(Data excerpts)

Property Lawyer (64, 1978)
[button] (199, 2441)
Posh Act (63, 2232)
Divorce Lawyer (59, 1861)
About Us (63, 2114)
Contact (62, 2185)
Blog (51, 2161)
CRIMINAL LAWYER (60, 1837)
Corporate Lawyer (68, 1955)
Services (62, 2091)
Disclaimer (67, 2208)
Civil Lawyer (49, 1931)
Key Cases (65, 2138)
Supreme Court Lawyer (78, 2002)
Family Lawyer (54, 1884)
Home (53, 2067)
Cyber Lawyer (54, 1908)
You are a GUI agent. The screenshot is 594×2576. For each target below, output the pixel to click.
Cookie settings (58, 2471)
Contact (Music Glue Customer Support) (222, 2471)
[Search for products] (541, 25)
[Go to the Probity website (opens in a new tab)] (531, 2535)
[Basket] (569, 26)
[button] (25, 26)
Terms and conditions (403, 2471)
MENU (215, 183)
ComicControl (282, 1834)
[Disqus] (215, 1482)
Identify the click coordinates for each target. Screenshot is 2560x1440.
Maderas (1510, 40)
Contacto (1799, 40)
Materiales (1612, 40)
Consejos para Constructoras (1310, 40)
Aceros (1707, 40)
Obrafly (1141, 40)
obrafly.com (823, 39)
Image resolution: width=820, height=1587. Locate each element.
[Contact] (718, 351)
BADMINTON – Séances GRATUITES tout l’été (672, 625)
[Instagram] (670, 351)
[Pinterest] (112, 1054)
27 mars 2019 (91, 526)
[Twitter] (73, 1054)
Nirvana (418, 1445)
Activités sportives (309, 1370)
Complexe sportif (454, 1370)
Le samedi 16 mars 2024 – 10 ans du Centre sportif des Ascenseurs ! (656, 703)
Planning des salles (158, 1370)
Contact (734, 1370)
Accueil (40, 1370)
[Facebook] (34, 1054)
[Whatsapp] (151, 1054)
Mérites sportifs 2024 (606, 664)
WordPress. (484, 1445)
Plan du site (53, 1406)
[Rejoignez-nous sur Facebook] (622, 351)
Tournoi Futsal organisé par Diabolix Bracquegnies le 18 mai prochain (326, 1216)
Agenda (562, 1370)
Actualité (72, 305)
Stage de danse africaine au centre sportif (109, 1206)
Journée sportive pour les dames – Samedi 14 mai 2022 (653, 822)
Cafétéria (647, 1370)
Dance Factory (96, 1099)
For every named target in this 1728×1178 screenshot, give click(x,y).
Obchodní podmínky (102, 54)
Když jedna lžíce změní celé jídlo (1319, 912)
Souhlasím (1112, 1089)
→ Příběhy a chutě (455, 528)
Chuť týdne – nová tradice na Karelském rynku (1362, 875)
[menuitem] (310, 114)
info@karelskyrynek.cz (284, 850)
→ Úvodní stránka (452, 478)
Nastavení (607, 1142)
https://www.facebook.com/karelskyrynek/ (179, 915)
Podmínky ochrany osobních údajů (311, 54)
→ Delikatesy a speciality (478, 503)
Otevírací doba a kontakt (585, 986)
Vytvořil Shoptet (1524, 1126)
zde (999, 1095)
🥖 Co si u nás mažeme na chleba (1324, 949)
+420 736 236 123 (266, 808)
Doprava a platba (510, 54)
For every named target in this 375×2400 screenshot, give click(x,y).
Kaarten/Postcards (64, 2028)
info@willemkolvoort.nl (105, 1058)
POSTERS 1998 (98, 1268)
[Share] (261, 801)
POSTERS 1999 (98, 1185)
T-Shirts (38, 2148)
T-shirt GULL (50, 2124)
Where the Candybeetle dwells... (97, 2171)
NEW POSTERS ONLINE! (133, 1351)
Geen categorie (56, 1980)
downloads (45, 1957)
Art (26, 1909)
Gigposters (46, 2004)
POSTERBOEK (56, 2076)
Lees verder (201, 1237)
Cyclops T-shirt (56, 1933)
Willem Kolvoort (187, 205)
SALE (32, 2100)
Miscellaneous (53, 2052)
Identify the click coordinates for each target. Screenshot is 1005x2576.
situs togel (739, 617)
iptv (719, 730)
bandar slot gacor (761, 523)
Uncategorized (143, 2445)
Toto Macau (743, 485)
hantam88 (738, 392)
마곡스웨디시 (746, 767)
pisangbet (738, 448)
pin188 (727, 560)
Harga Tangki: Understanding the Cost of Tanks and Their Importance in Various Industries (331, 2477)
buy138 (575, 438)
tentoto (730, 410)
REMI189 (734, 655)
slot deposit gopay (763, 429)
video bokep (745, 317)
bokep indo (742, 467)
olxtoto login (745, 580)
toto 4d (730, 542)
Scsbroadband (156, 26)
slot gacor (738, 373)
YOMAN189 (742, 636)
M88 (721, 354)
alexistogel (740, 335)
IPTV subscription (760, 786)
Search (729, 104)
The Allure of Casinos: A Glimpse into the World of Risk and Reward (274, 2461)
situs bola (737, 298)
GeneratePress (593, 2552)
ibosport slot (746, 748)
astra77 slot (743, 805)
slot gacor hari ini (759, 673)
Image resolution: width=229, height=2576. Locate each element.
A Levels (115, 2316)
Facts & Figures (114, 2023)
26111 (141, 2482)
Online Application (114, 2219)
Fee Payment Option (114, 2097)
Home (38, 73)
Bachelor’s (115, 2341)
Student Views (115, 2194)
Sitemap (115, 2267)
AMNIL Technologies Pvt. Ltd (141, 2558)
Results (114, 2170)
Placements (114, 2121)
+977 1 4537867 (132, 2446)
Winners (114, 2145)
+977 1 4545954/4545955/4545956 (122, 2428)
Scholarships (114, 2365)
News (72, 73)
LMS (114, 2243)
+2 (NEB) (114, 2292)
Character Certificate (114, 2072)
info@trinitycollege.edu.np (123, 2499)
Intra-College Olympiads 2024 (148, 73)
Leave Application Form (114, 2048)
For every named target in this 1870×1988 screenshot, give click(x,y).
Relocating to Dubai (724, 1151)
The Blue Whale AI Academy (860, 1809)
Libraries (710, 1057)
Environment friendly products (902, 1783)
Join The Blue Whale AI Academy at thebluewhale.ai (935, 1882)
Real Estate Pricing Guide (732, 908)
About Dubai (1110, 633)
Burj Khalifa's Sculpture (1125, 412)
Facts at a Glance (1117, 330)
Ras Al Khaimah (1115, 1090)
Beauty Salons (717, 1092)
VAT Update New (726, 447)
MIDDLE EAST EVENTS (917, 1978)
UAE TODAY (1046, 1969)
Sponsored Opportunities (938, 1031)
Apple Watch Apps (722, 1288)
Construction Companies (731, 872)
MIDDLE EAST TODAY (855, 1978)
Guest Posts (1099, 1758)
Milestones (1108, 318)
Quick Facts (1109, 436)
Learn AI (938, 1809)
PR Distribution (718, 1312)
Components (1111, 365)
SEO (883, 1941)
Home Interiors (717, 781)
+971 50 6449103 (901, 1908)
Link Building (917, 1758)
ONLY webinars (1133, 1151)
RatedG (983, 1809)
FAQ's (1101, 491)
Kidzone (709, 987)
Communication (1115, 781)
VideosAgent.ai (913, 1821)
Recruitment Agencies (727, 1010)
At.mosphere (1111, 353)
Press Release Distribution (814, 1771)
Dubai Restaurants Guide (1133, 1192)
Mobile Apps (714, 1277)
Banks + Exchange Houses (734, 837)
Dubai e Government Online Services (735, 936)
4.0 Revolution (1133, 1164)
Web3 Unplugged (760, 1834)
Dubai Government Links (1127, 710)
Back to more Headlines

Task goal:
Copy, exactly as written, the lines above, beginning with the one that contains "Mobile Apps (714, 1277)" and ending with the last.

Written response:
Mobile Apps (714, 1277)
Banks + Exchange Houses (734, 837)
Dubai e Government Online Services (735, 936)
4.0 Revolution (1133, 1164)
Web3 Unplugged (760, 1834)
Dubai Government Links (1127, 710)
Back to more Headlines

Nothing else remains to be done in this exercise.